Working backwards from clues in the article, thief maybe stole 200-400 ft of wire.
Assuming between 3-1/8″ - 6-1/8″ diameter.
Somewhere between $1,360 - $6,400 of scrap value. $70k-$100k to repair...
Absurd.
In Detroit copper theft was an epidemic a few years back. Once the easy stuff in abandoned houses was gone thieves went further afield. .
A few brave thieves went after power substations. For some thieves a lack of knowledge was fatal.
https://www.freep.com/story/news/local/michigan/detroit/2017...
This isn't just any regular copper cable:
How is this person alive? That’s a terrifying amount of relatively high frequency energy. And pressurized gasses of some sort.
I'm looking for a Kalshi bet that the perp is a tweaker.
They say it could cost $70,000 - $100,000 to repair, but I also wonder if they'll have to refund ad buys while they are running at 10 watts and such reduced coverage. Makes me also wonder what kind of insurance broadcasters might have for such incidents when they can't broadcast.
Oof, that's a bad day. I've had cable stolen from a tower site like that, but it was cable we had spooled out for installation the day before, not in active use.
The photo shows a cable ( with insulation ) that looks at least 4 inches thick ... (from a distance )
The alleged perpetrator — Paul Crisp
Nominative determinism in action.
Darwin awards should give this guy an honorable mention.
Reads like a super-villain origin story. Welp, I guess he doesn't have to worry about getting the electric chair.
That’s wild. Radio transmission power is no joke.
I replaced the 100W FM transmitter on our college radio tower and got in front of the emitter beam for like 10 seconds and my head rung for a week. The amps and power aren’t to be messed with.

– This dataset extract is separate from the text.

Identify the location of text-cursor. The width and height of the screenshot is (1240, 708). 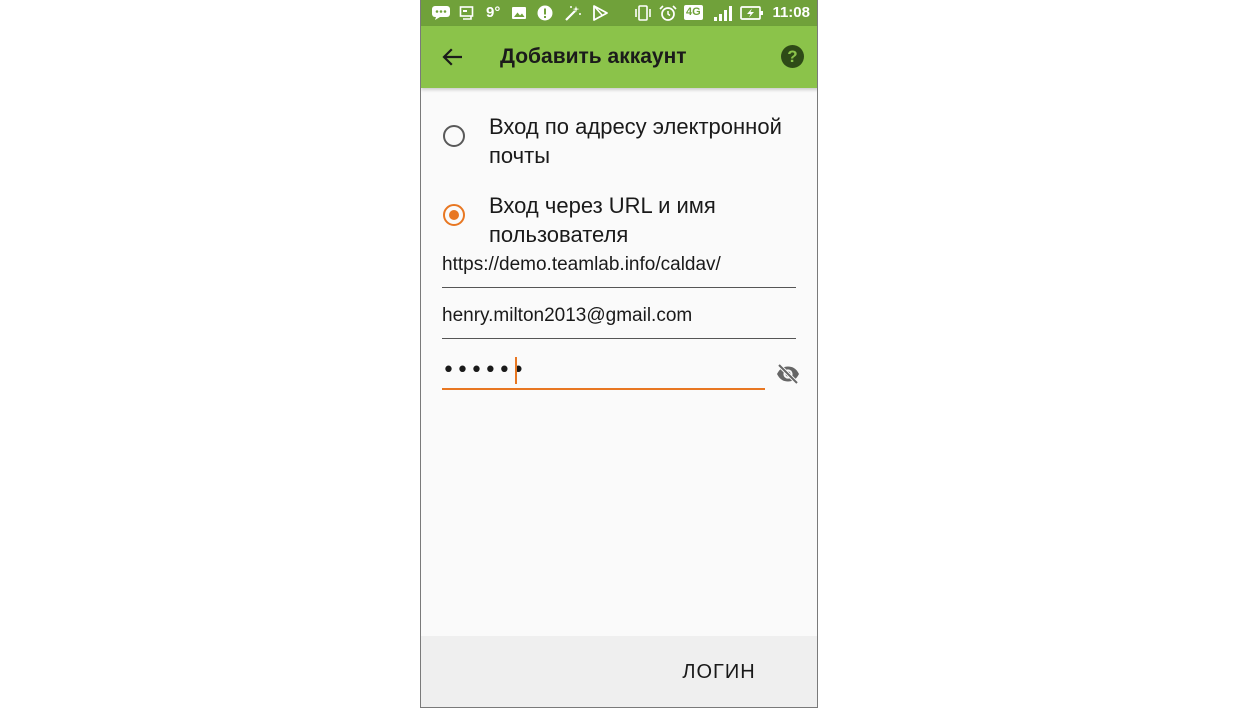
(516, 370).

I can’t even imagine messing with 100K line that’s a solid block of copper
The trash thief will never be able to replace that. I guess insurance will help but that’s just another excuse for them to raise rates.

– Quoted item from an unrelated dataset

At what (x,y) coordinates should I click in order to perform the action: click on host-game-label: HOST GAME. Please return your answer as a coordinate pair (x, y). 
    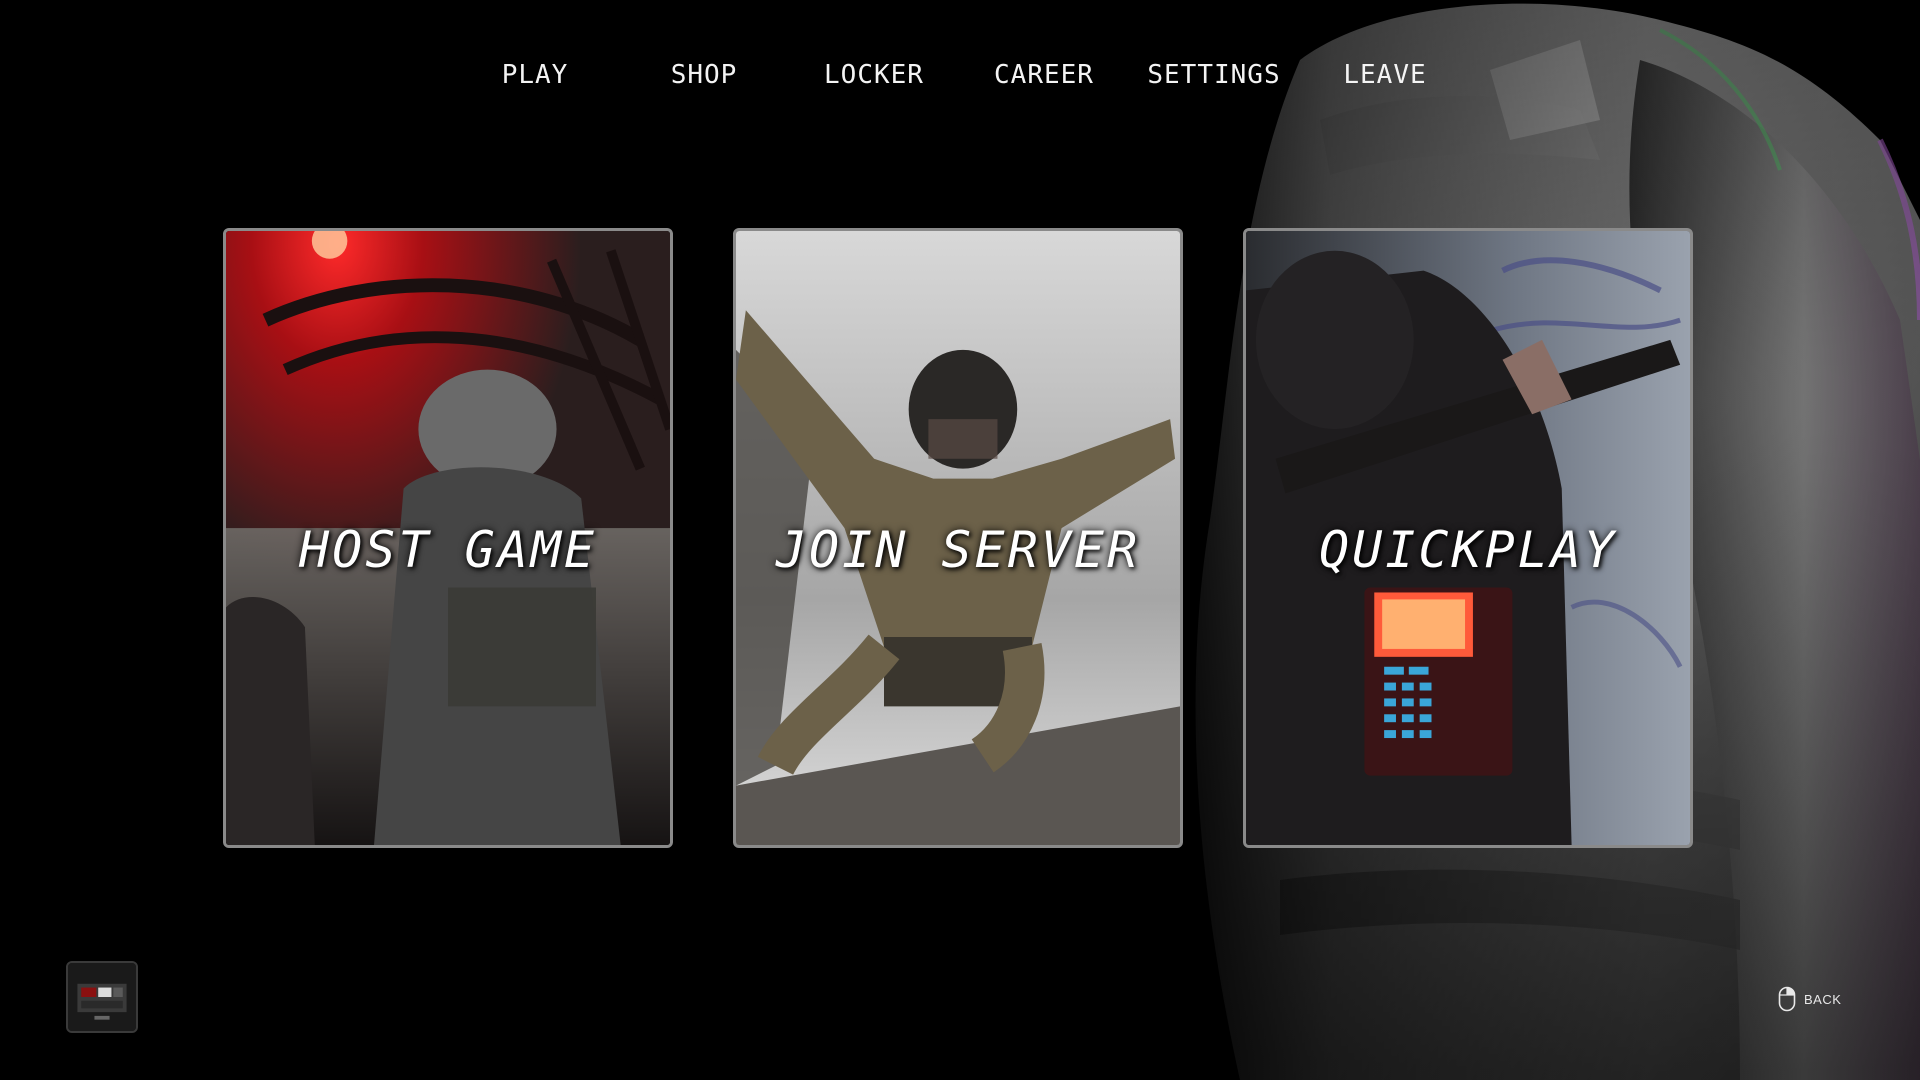
    Looking at the image, I should click on (448, 550).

That thief should be indentured until he pays it back in full.
Is it too soon to talk about regulating the $#@* out of scrap-metal dealers?
[dead]
Cutting a live transmission line is incredibly foolish, for many reasons, but I'm guessing the station has a modern(ish) solid state transmitter, which has great foldback protection.
I've seen (and personally tested) AM transmitters dead shorting, and within less than a second (probably less than 100ms, but I haven't measured precisely) it will fold back on a dead short to like 1% of its operating power, lower if it still detects a short.
This is to protect the (even more expensive) transmitter from lightning strikes or other weird eventualities (like the line leaking pressurized nitrogen, used to prevent shorts from moisture mainly).
But replacing that 3" transmission line is not cheap or fast. Usually the runs are planned and designed, and every elbow / connection has losses that are accounted for.